- **DESCRIPTION OF THE TASK**
From the opening line of the records through the line bearing "Open LEEP Jobs navigation item", set down every line exactly.

Stored items from a collection:

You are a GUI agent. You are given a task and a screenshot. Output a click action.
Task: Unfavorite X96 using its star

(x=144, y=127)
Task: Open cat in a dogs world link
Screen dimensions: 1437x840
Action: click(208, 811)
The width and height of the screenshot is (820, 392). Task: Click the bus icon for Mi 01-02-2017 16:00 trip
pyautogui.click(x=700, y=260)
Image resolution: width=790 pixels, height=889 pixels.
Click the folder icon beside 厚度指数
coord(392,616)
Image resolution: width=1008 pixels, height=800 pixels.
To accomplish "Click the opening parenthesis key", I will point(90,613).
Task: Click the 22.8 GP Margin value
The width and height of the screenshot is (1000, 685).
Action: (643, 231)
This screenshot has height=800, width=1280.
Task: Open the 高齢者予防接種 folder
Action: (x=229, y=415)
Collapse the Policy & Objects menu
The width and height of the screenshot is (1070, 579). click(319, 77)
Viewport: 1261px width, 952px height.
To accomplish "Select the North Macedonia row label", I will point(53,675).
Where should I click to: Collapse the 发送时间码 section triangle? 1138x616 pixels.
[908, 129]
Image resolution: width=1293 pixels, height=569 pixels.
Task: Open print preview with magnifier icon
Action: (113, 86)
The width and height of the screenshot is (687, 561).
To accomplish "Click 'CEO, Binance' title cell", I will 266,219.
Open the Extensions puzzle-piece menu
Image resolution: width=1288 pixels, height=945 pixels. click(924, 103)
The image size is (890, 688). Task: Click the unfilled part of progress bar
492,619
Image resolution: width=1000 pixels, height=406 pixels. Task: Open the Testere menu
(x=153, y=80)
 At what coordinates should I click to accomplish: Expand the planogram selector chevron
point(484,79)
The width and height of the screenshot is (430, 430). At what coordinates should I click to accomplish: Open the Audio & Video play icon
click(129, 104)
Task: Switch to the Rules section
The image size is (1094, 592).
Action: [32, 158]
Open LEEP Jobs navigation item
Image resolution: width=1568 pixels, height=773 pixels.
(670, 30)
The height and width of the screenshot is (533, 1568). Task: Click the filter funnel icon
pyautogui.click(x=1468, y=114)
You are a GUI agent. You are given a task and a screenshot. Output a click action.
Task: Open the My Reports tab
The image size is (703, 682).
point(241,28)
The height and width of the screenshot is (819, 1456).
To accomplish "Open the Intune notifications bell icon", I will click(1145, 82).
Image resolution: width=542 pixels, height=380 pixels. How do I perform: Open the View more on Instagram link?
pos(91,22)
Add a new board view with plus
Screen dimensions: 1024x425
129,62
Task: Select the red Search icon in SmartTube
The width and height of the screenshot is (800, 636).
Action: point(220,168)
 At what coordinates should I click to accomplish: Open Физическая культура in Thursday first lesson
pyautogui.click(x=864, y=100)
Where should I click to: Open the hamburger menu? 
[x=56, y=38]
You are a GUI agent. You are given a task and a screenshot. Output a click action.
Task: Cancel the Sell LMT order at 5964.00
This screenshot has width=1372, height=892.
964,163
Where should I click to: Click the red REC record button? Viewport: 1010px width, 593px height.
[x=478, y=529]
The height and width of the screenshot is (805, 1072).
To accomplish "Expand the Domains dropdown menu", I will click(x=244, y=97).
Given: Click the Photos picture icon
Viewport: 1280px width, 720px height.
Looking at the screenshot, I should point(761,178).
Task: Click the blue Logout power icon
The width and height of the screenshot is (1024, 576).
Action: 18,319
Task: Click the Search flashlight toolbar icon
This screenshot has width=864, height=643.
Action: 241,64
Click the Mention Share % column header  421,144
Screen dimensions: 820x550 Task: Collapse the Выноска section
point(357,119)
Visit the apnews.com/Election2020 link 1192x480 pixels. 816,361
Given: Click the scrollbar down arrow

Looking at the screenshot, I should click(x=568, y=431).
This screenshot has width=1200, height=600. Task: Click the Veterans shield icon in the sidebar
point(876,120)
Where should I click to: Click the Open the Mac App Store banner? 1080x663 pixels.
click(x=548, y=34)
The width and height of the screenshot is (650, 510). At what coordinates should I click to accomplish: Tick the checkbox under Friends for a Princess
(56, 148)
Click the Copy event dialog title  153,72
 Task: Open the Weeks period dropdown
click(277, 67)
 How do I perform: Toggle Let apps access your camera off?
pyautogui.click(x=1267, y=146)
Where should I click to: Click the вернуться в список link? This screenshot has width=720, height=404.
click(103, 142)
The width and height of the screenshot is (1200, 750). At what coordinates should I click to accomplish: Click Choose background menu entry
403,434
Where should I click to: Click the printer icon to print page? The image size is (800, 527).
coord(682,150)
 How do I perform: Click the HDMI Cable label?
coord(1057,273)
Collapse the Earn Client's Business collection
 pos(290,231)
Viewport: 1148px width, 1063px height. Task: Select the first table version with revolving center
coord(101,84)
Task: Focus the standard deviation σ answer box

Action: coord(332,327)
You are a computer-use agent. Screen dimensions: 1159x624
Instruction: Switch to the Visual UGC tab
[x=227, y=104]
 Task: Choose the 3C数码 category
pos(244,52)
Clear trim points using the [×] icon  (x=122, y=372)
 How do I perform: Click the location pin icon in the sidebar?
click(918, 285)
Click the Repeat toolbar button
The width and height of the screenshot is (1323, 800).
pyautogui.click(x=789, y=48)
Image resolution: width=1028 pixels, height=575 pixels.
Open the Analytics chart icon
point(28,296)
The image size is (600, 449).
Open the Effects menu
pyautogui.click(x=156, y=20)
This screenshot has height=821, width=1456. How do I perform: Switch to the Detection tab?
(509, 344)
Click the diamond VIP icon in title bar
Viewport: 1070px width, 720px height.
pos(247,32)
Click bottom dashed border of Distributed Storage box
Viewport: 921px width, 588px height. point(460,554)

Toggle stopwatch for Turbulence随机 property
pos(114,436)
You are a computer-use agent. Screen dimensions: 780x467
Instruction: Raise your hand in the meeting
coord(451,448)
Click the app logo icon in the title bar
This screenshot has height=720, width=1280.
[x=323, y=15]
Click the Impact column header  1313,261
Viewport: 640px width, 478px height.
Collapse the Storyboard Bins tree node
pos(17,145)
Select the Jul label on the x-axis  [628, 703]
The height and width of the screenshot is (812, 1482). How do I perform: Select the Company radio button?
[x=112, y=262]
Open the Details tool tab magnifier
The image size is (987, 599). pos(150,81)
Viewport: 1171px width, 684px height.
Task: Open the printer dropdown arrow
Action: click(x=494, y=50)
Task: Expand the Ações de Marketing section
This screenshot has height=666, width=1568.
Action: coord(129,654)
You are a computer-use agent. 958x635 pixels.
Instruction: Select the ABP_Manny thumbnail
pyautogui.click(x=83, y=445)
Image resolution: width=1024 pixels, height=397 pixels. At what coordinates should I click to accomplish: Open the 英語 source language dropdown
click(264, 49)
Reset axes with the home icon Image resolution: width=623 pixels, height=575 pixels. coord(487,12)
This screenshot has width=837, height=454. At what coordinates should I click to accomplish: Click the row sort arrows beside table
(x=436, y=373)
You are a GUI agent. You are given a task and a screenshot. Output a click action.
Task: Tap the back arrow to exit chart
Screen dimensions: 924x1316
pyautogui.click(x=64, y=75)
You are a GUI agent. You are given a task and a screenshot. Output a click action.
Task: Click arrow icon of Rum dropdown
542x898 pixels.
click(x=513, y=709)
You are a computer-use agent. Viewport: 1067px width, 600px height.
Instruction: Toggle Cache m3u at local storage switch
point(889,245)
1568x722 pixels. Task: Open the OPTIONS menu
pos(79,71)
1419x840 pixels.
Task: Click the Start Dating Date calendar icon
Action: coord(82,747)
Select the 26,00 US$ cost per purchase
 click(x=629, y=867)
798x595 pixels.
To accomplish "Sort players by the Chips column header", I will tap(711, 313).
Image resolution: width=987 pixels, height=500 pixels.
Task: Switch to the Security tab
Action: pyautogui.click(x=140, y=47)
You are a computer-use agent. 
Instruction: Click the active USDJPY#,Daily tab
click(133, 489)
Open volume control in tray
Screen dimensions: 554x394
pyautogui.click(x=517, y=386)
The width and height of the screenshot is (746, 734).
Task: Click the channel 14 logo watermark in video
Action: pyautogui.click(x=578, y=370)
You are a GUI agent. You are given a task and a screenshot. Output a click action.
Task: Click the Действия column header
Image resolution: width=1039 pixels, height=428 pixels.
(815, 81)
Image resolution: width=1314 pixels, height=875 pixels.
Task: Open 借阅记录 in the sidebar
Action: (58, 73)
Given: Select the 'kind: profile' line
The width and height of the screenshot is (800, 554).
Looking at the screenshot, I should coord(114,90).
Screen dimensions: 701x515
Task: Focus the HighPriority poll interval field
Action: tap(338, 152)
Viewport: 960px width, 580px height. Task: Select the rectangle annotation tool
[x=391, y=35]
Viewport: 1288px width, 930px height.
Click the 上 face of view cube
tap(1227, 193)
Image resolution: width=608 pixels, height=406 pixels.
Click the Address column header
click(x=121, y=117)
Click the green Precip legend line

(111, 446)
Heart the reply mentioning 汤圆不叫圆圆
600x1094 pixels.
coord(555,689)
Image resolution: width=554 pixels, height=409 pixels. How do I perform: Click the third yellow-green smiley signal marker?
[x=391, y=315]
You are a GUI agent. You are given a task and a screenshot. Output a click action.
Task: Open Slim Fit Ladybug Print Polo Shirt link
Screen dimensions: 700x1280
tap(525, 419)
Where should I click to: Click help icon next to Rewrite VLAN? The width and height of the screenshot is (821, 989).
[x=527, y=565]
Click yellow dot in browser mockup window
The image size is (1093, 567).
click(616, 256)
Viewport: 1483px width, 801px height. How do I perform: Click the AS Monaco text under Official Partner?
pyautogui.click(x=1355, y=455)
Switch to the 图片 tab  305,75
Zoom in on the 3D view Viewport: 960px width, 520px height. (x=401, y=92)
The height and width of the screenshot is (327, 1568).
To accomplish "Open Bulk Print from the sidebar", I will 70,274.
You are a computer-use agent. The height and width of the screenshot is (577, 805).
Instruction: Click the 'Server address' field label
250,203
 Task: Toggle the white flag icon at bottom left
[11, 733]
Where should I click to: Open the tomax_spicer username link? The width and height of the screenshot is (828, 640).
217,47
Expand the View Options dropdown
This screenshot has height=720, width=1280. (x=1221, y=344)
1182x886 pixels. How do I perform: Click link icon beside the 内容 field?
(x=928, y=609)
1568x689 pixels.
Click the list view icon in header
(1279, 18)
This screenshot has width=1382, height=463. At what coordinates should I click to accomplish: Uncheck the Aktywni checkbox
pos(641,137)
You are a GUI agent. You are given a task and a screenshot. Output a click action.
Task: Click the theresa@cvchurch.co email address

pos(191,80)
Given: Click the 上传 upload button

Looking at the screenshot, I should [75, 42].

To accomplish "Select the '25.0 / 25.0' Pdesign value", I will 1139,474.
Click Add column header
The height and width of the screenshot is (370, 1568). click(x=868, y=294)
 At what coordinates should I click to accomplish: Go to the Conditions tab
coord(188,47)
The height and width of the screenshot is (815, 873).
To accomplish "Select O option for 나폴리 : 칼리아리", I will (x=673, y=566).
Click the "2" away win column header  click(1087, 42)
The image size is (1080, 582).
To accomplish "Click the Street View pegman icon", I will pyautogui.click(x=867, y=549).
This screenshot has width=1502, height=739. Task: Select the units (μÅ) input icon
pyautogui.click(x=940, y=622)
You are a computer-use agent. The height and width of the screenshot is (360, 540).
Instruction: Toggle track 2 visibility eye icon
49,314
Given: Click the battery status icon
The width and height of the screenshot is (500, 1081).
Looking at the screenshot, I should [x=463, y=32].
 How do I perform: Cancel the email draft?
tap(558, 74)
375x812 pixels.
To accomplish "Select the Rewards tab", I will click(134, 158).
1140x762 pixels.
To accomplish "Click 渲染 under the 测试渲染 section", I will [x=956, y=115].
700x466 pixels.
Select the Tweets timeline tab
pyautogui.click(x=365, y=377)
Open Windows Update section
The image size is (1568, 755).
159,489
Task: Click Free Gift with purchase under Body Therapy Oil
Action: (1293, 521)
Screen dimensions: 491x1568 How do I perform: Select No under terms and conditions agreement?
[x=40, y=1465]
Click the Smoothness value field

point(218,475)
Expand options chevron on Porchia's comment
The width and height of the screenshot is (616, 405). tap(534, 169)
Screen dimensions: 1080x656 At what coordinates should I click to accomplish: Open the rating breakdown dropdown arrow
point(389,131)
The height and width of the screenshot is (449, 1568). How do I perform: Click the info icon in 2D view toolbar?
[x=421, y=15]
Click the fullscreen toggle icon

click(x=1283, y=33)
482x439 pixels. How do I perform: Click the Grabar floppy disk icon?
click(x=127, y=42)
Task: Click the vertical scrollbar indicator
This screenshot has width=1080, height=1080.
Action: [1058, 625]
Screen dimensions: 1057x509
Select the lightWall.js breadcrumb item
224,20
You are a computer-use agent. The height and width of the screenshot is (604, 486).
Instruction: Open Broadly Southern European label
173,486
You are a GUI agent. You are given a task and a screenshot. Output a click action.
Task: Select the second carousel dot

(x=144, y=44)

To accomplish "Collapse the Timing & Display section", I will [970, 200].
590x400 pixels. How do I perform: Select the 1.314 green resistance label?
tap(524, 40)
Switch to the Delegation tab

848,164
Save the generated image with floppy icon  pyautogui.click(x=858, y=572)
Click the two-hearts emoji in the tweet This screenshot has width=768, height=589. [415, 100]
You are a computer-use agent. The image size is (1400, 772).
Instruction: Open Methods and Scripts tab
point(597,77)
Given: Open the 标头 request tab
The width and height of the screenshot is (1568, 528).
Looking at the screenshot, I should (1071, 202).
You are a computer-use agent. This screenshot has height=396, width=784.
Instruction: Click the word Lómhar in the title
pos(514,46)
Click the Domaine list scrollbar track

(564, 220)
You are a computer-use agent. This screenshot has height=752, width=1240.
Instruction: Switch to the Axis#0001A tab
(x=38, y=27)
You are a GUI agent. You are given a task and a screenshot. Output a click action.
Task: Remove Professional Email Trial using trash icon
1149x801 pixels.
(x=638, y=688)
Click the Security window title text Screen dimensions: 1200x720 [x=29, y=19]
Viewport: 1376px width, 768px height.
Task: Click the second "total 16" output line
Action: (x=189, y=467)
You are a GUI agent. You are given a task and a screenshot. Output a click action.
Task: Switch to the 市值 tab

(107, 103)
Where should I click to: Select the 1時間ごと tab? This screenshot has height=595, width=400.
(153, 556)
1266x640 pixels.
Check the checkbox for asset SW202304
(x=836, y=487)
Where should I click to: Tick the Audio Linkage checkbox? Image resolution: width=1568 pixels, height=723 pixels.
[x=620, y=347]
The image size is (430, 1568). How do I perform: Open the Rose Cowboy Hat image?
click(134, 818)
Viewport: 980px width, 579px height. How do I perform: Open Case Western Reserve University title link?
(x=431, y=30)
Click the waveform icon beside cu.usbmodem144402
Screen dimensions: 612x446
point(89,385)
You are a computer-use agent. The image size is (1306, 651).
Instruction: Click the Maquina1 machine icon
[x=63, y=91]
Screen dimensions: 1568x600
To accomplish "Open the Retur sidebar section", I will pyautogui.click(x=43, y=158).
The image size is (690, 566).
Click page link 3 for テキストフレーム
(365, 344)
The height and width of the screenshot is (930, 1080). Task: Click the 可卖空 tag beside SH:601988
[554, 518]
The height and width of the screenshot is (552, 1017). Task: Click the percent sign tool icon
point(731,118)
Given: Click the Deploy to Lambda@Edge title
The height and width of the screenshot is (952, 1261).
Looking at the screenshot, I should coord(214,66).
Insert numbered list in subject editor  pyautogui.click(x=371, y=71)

- **YOUR SOLUTION**
You are a GUI agent. You are given a task and a screenshot. Output a click action.
Task: Unfavorite X96 using its star

(x=144, y=127)
Task: Open cat in a dogs world link
Screen dimensions: 1437x840
Action: click(208, 811)
The width and height of the screenshot is (820, 392). Task: Click the bus icon for Mi 01-02-2017 16:00 trip
pyautogui.click(x=700, y=260)
Image resolution: width=790 pixels, height=889 pixels.
Click the folder icon beside 厚度指数
coord(392,616)
Image resolution: width=1008 pixels, height=800 pixels.
To accomplish "Click the opening parenthesis key", I will point(90,613).
Task: Click the 22.8 GP Margin value
The width and height of the screenshot is (1000, 685).
Action: (643, 231)
This screenshot has height=800, width=1280.
Task: Open the 高齢者予防接種 folder
Action: (x=229, y=415)
Collapse the Policy & Objects menu
The width and height of the screenshot is (1070, 579). click(319, 77)
Viewport: 1261px width, 952px height.
To accomplish "Select the North Macedonia row label", I will point(53,675).
Where should I click to: Collapse the 发送时间码 section triangle? 1138x616 pixels.
[908, 129]
Image resolution: width=1293 pixels, height=569 pixels.
Task: Open print preview with magnifier icon
Action: (113, 86)
The width and height of the screenshot is (687, 561).
To accomplish "Click 'CEO, Binance' title cell", I will 266,219.
Open the Extensions puzzle-piece menu
Image resolution: width=1288 pixels, height=945 pixels. click(924, 103)
The image size is (890, 688). Task: Click the unfilled part of progress bar
492,619
Image resolution: width=1000 pixels, height=406 pixels. Task: Open the Testere menu
(x=153, y=80)
 At what coordinates should I click to accomplish: Expand the planogram selector chevron
point(484,79)
The width and height of the screenshot is (430, 430). At what coordinates should I click to accomplish: Open the Audio & Video play icon
click(129, 104)
Task: Switch to the Rules section
The image size is (1094, 592).
Action: [32, 158]
Open LEEP Jobs navigation item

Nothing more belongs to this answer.